AUFGABE - Wofür sind Fahnen laut dem Textauszug bestimmt?

TEXTAUSZUG -
* * *

6. Hier wechselt die Tonart. Der HERR hat seine Knechte wieder zu sich gerufen, hat sie aufs Neue in Pflicht und Dienst genommen und mit einem Banner belehnt, das sie in seinen Kriegen tragen sollen. Du hast ein Panier gegeben denen, die dich fürchten. (Grundtext) In Not und Elend hatten sie wieder Gott fürchten gelernt und waren dadurch für seine Gnade empfänglich geworden; so gab er ihnen ein Feldzeichen als Sammelpunkt für ihre Heere als Zeichen, dass Er sie in den Kampf gesandt, und als Gewähr des Sieges. In der Regel werden die Tapfersten mit der Fahne betraut, und sicher haben die, welche Gott fürchten, weniger Menschenfurcht als sonst irgendjemand. Uns hat der HERR das Panier des Evangeliums gegeben; wir wollen es unser Leben lang emporhalten und, wenn es sein muss, über seiner Verteidigung sterben. Unser Recht, für Gottes Sache zu kämpfen und mit gutem Grund auf Erfolg zu warten, ruht darauf, dass der HERR selbst das Panier des Glaubens ein für allemal seinen Heiligen übergeben hat. Es zu erheben um der Wahrheit willen. (Andere Übers.3 Die Fahnen sind für Wind, Sonnenschein und Schlachtgewühl bestimmt; solange sie zusammengerollt in der Ecke stehen, stiften sie keinen Nutzen. Israel durfte mutig auftreten, denn ein heiliges Banner ward hoch vor ihm her getragen. Das Evangelium auszubreiten ist heilige Pflicht, sich desselben zu schämen eine Todsünde. Für den Triumph von Davids Heer hatte Gott sein Wort verpfändet, der Sieg war ihm verheißen. So dürfen auch wir in der Verkündigung des Evangeliums keine Zurückhaltung, kein Zaudern aufkommen lassen; denn so gewiss Gott wahrhaftig ist, wird er seinem eigenen Wort Erfolg geben. Um der Wahrheit willen und weil der allein wahre Gott auf unserer Seite ist, wollen wir in den Kämpfen unserer Tage Davids Kriegern nacheifern, unser Banner mit freudigem Vertrauen entfalten und im Winde flattern lassen. Dunkle Anzeichen gegenwärtiger oder kommender Übel sollen uns nicht entmutigen. Wenn Gott die Absicht hätte, uns zu verderben, so würde er uns nicht das Evangelium gegeben haben. Da er in Jesus Christus sich selbst uns geoffenbart hat, ist uns der Sieg verbürgt. Magna est veritas et praevalebit. Sela. In der Tatsache, dass den Heeren Israels ein göttliches Panier gegeben ist, liegt so viel Hoffnung und Verpflichtung, dass hier passend eine Pause eingefügt ist. Der Inhalt rechtfertigt sie und die freudig aufrauschende Musik fordert sie.

* * *

VORLIEGENDES MATERIAL -

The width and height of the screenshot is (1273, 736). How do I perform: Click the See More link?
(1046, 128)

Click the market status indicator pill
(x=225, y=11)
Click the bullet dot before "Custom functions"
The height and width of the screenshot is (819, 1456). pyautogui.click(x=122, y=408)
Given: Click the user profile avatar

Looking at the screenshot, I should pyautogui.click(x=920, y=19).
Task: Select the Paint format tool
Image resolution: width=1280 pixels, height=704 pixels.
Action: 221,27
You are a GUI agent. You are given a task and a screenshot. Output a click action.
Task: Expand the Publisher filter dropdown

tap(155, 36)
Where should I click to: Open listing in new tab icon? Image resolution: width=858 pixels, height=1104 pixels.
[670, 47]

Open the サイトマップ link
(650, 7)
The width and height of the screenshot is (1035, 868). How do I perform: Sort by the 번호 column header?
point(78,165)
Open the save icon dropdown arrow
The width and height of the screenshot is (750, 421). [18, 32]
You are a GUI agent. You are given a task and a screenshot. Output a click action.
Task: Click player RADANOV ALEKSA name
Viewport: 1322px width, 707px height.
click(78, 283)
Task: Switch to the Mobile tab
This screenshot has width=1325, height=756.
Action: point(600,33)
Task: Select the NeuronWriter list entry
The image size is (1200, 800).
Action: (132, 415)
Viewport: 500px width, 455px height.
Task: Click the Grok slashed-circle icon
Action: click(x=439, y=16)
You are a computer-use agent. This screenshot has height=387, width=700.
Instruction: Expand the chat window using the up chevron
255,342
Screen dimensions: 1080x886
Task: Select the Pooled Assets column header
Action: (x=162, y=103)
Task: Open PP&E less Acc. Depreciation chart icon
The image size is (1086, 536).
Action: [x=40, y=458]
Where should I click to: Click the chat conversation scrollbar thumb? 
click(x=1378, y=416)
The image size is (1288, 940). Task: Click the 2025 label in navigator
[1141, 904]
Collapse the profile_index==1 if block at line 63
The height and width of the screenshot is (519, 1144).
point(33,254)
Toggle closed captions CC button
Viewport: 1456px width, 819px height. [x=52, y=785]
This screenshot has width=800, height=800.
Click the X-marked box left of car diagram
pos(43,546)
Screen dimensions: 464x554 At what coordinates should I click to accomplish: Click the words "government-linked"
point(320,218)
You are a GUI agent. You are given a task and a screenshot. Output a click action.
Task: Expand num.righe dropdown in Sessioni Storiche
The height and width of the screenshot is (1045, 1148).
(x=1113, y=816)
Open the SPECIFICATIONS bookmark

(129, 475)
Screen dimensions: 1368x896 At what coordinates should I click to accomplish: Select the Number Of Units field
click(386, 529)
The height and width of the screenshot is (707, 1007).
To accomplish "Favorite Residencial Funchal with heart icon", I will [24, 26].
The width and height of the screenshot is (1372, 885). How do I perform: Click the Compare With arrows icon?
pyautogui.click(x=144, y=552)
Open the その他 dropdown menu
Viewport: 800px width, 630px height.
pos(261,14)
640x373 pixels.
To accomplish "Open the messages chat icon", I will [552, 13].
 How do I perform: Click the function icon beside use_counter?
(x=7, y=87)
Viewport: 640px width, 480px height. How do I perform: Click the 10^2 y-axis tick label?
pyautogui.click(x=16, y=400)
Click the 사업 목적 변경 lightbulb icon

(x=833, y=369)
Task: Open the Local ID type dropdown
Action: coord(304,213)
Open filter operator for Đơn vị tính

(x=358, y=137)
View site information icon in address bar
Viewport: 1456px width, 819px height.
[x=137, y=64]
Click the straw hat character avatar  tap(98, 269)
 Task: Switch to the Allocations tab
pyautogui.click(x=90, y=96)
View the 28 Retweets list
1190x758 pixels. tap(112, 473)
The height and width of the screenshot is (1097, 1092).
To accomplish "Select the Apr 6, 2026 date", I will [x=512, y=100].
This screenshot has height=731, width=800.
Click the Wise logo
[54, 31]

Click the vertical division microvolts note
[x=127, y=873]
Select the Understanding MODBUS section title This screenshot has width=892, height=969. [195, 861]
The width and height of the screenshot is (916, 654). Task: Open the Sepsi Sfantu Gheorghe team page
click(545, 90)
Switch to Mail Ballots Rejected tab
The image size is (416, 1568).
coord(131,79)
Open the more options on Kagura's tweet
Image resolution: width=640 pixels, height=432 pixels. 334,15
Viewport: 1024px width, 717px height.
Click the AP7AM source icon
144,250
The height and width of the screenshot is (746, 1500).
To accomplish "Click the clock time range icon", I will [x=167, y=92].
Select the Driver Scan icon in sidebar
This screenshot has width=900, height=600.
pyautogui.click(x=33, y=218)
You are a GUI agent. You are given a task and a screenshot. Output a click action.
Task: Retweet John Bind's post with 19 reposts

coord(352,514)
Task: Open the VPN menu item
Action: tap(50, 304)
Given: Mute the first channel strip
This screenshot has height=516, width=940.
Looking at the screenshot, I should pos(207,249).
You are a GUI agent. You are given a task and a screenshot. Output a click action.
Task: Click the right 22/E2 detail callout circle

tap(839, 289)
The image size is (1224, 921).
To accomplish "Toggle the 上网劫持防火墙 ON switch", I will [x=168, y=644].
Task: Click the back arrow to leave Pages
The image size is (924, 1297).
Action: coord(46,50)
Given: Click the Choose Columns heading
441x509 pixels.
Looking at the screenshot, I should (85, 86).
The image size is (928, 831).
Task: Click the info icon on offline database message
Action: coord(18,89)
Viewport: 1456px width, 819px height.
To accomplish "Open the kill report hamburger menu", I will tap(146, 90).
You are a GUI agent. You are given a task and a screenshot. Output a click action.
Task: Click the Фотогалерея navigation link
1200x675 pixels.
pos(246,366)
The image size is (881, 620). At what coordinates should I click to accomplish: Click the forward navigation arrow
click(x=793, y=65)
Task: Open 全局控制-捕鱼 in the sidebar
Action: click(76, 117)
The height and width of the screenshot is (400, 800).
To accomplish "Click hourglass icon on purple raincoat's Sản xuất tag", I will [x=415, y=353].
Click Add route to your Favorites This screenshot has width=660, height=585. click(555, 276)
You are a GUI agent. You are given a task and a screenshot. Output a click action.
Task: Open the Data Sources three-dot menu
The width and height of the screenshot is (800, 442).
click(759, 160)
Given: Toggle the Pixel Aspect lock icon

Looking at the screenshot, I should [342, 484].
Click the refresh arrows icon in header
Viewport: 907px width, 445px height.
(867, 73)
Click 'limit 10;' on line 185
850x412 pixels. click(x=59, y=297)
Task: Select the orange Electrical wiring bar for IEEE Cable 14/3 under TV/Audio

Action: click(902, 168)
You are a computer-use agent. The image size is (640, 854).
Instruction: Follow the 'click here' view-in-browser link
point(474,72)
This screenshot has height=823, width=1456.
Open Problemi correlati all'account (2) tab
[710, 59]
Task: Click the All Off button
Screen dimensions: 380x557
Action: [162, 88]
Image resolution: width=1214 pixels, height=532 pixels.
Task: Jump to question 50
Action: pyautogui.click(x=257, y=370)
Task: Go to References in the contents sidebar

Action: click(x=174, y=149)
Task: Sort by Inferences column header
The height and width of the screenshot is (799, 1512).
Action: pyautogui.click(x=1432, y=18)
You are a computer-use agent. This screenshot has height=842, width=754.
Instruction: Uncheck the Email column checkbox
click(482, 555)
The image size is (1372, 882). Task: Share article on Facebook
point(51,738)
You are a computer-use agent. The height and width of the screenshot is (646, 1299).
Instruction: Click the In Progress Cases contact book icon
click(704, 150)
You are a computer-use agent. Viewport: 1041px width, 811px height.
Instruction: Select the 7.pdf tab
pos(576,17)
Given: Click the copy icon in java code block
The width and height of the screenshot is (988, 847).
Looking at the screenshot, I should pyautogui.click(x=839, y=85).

* * *

ANTWORT - Für Wind, Sonnenschein und Schlachtgewühl.